Le méthyl jasmonate est un composé végétal naturel, initialement extrait du jasmin en 1962, puis retrouvé chez un grand nombre de plantes chez lesquelles il est sécrété en réponse à des stress externes. Il intervient aussi dans la croissance végétale. Son mécanisme d’action est intéressant car il interagit avec la bioénergétique particulière des cellules cancéreuses. On sait depuis les années 1920 grâce à l’Allemand Otto Warburg (1883-1970), prix Nobel de médecine 1931 pour ses travaux sur la respiration cellulaire, que les cellules cancéreuses ne produisent pas leur énergie (ATP) de la même manière que les cellules normales : elles utilisent surtout le glucose, par la glycolyse, dans le cytoplasme, et beaucoup moins la phosphorylation oxydative ou chaîne respiratoire, qui se produit dans les mitochondries. Cette utilisation excessive du glucose est au cœur du phénotype malin. L’effet Warburg est par ailleurs utilisé couramment en imagerie clinique avec le Pet Scan (caméra à positons) : on détecte les cellules qui accumulent et utilisent le glucose en administrant un analogue non métabolisable et détectable du glucose, le fluorodésoxyglucose.

L’hexokinase
L'hexokinase est la première enzyme impliquée dans la dégradation cellulaire du glucose. Dans les cellules cancéreuses, les molécules d’hexokinase sont préférentiellement liées à la mitochondrie – plus précisément à un canal ionique transmembranaire, le canal anionique voltage-dépendant (VDAC) –, mais ce n’est pas le cas dans les cellules normales. Or les jasmonates s'attaquent spécifiquement à l’interaction de l’enzyme avec la mitochondrie : ils provoquent le détachement des molécules d’hexokinase et l’ouverture du canal ionique auquel elles sont liées, ce qui provoque l’arrêt de la production d’énergie et le déclenchement d’un processus de mort cellulaire, l’apoptose.

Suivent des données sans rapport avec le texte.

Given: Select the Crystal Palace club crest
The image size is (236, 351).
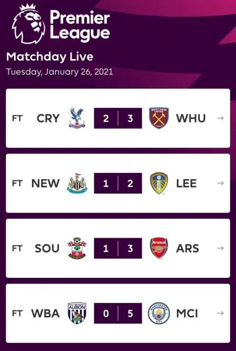Looking at the screenshot, I should [x=77, y=118].
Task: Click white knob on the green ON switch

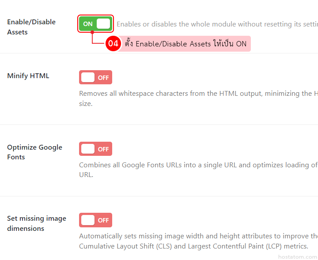Action: click(x=103, y=24)
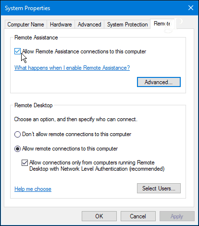This screenshot has width=199, height=226.
Task: Close the System Properties dialog
Action: click(x=191, y=8)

In vitro, si l’on expose des cellules cancéreuses au méthyl jasmonate, on observe une « souffrance » des mitochondries qui se traduit par le relargage de cytochrome c hors des mitochondries. En revanche, des cellules normales  ne paraissent pas affectées. Dans un échantillon ainsi traité de cellules sanguines d'un malade atteint de leucémie lymphoïde chronique, on constate la disparition des cellules tumorales sans modification des cellules normales. In vivo, chez l’animal, des tumeurs métastatiques de poumon disparaissent sous traitement par le méthyl jasmonate.

Pas de chimiorésistance apparente
Ainsi, en s'attaquant au métabolisme énergétique des cellules, les jasmonates s’attaquent spécifiquement aux cellules tumorales. De plus, jusqu’à présent, les résultats montrent que les cellules cancéreuses traitées ne deviennent pas résistantes. Les derniers résultats expérimentaux de l’équipe d’E. Flescher, publiés en août 2008 (1), ont fait l’objet d’un éditorial de l’équipe de Guido Kroemer, spécialiste de l’apoptose à Villejuif, qui soulignait que, pour la première fois, un produit à visée antitumorale s'attaque à l'interaction entre hexokinase et mitochondrie.

Les essais cliniques commenceront dans le courant de l'année 2009 pour le produit le plus avancé, le méthyl jasmonate (SPL2101). D'ici 2010, tous les produits de l’entreprise seront testés en clinique.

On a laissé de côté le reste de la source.